Copy the items below word for word, leaving out the pictures.

*** GIVEN RECORDS ***

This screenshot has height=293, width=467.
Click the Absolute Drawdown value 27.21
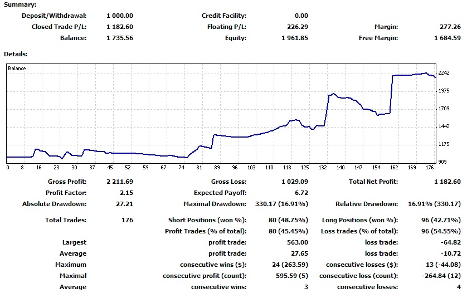(125, 204)
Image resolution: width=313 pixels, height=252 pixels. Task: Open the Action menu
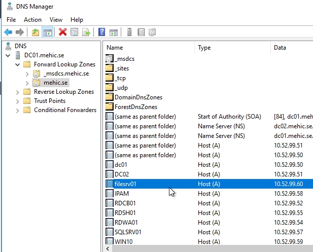click(x=32, y=20)

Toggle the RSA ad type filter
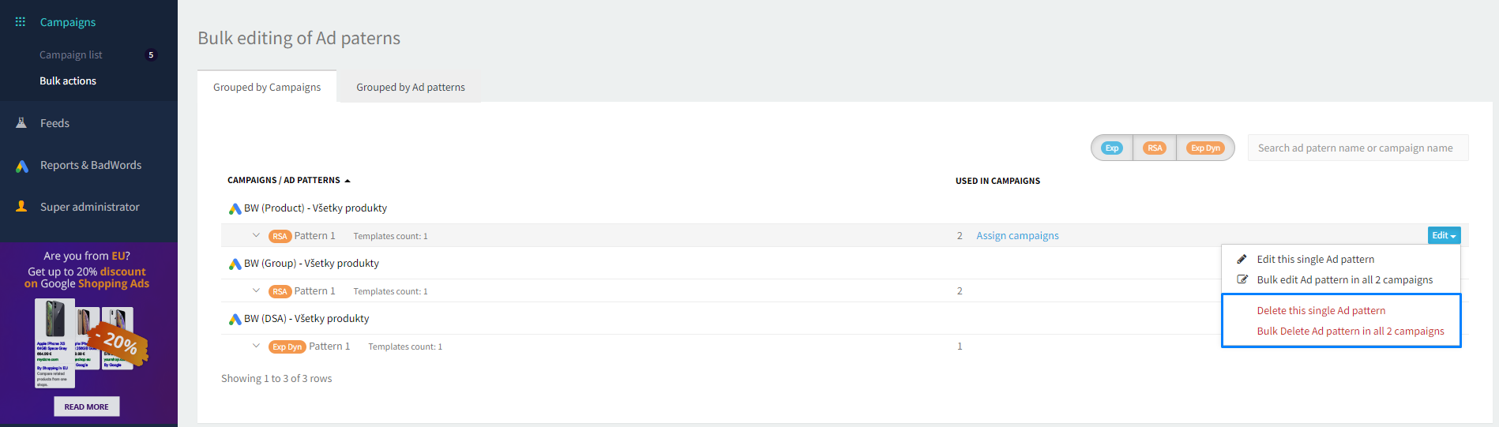tap(1155, 148)
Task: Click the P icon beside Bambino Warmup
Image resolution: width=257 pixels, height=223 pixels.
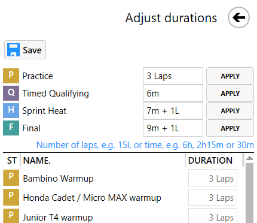Action: [x=11, y=177]
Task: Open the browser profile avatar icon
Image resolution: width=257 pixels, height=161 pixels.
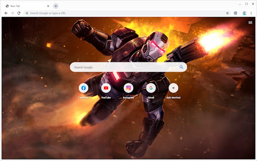Action: (245, 13)
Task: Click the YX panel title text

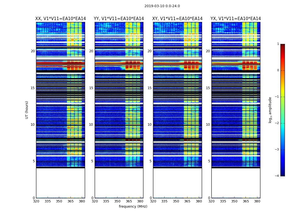Action: pyautogui.click(x=236, y=19)
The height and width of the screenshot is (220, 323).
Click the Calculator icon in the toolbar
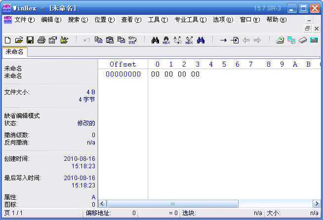[314, 40]
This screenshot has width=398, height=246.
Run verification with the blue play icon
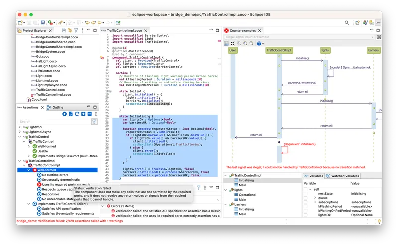click(x=65, y=114)
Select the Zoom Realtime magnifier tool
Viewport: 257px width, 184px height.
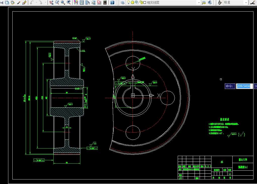[x=57, y=3]
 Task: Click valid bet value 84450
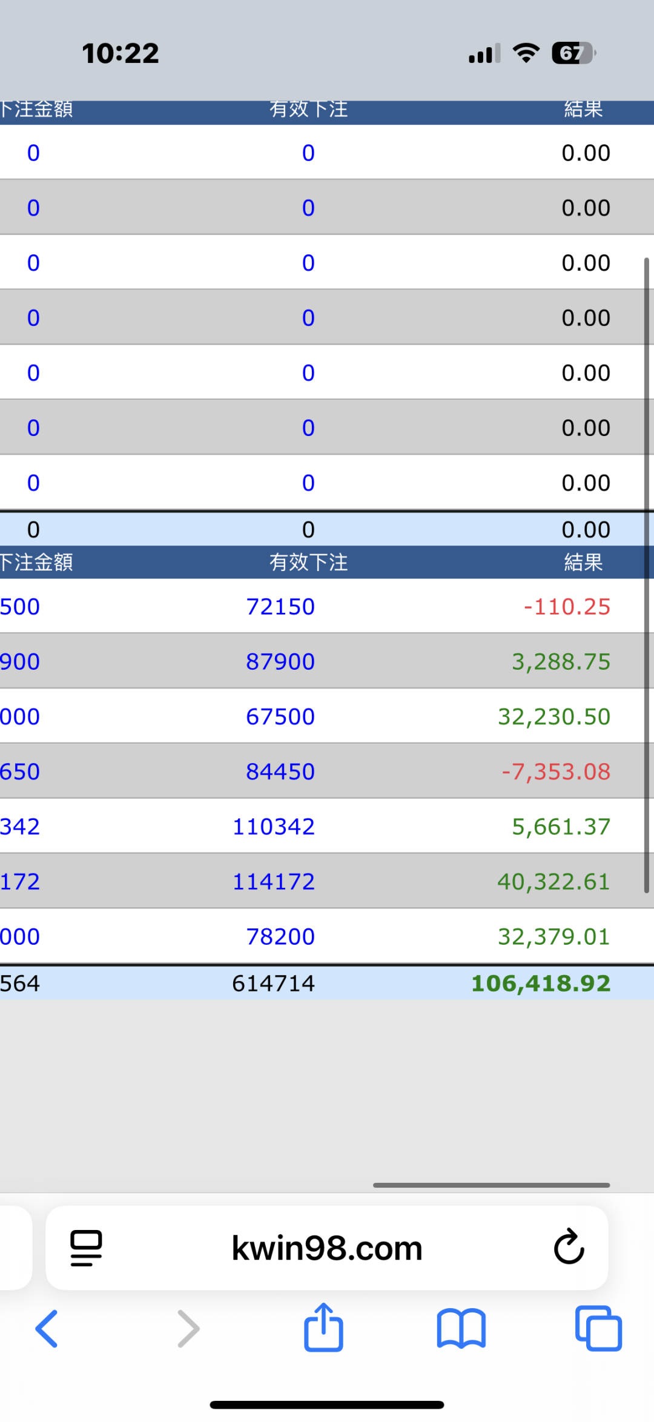click(x=280, y=772)
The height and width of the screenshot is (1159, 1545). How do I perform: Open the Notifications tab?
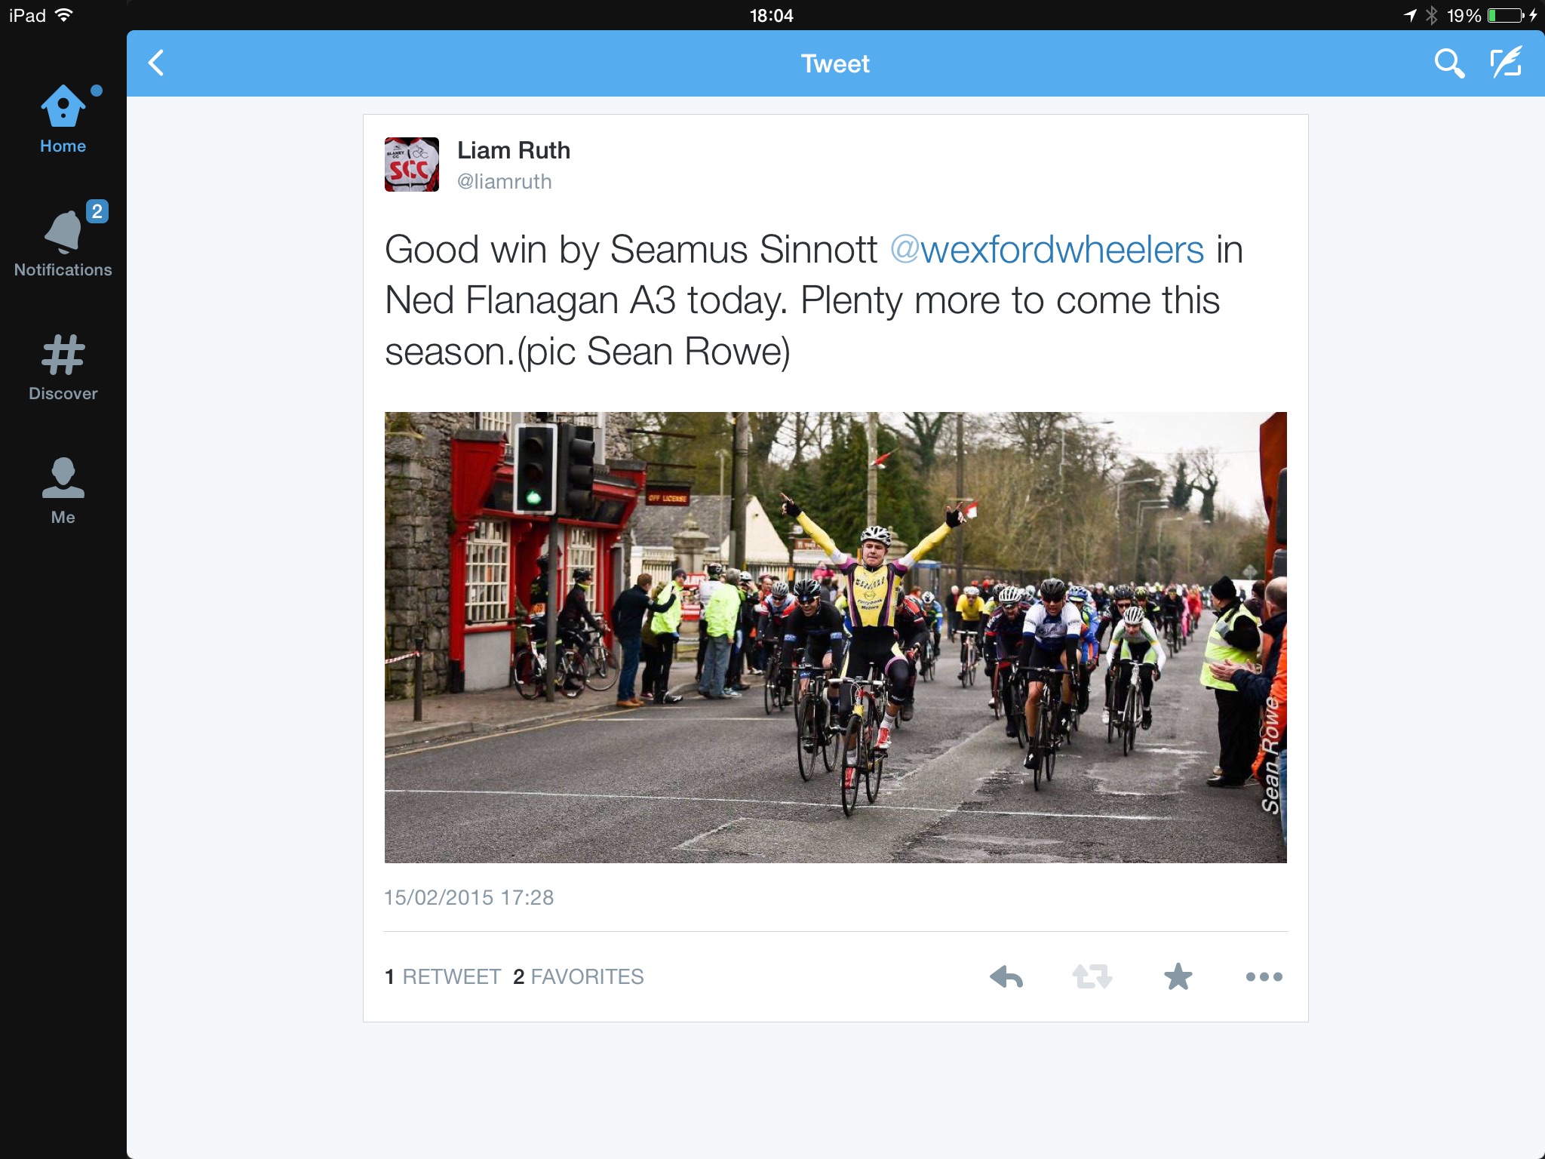click(63, 240)
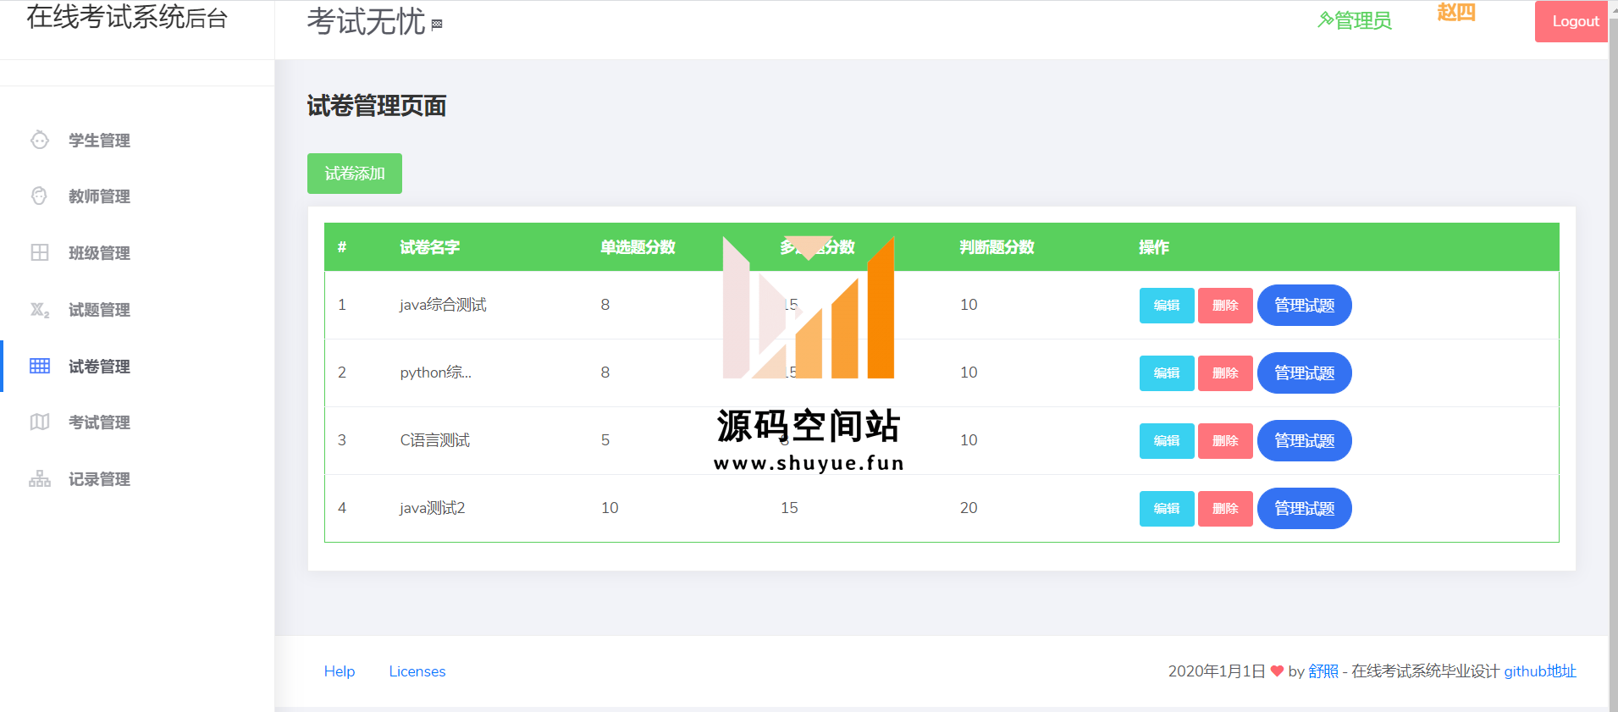Viewport: 1618px width, 712px height.
Task: Open the Licenses footer link
Action: point(417,671)
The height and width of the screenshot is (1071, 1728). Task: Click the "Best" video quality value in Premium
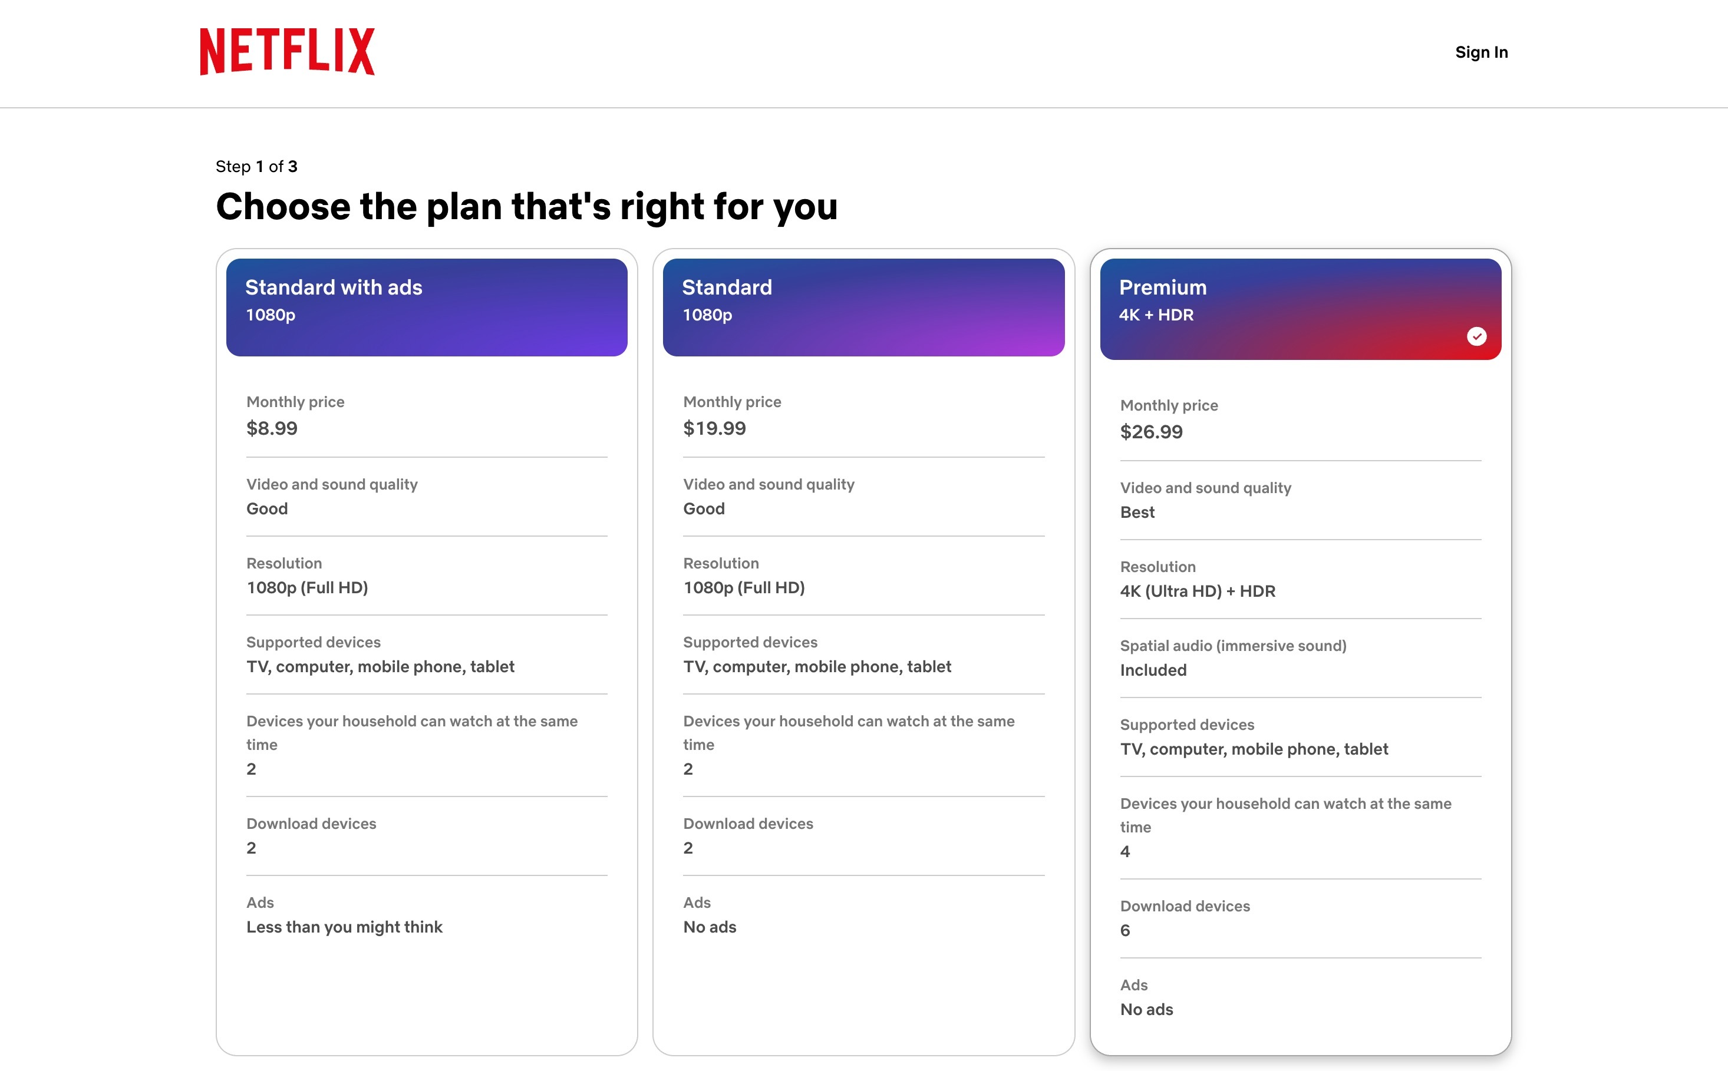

***

:: FINISHED ANSWER ::
This screenshot has height=293, width=467.
Click the Absolute Drawdown value 27.21
(125, 204)
Image resolution: width=313 pixels, height=252 pixels. Task: Open the Action menu
click(x=32, y=20)

Toggle the RSA ad type filter
tap(1155, 148)
Task: Click the P icon beside Bambino Warmup
Image resolution: width=257 pixels, height=223 pixels.
Action: [x=11, y=177]
Task: Open the browser profile avatar icon
Image resolution: width=257 pixels, height=161 pixels.
Action: (245, 13)
Task: Click the YX panel title text

Action: pyautogui.click(x=236, y=19)
The height and width of the screenshot is (220, 323).
Click the Calculator icon in the toolbar
[314, 40]
This screenshot has width=398, height=246.
Run verification with the blue play icon
click(x=65, y=114)
Select the Zoom Realtime magnifier tool
Viewport: 257px width, 184px height.
[x=57, y=3]
 Task: Click valid bet value 84450
click(x=280, y=772)
The height and width of the screenshot is (1159, 1545). How do I perform: Open the Notifications tab?
click(63, 240)
Viewport: 1618px width, 712px height.
Task: Open the Licenses footer link
Action: point(417,671)
The height and width of the screenshot is (1071, 1728). Task: Click the "Best" video quality value in Premium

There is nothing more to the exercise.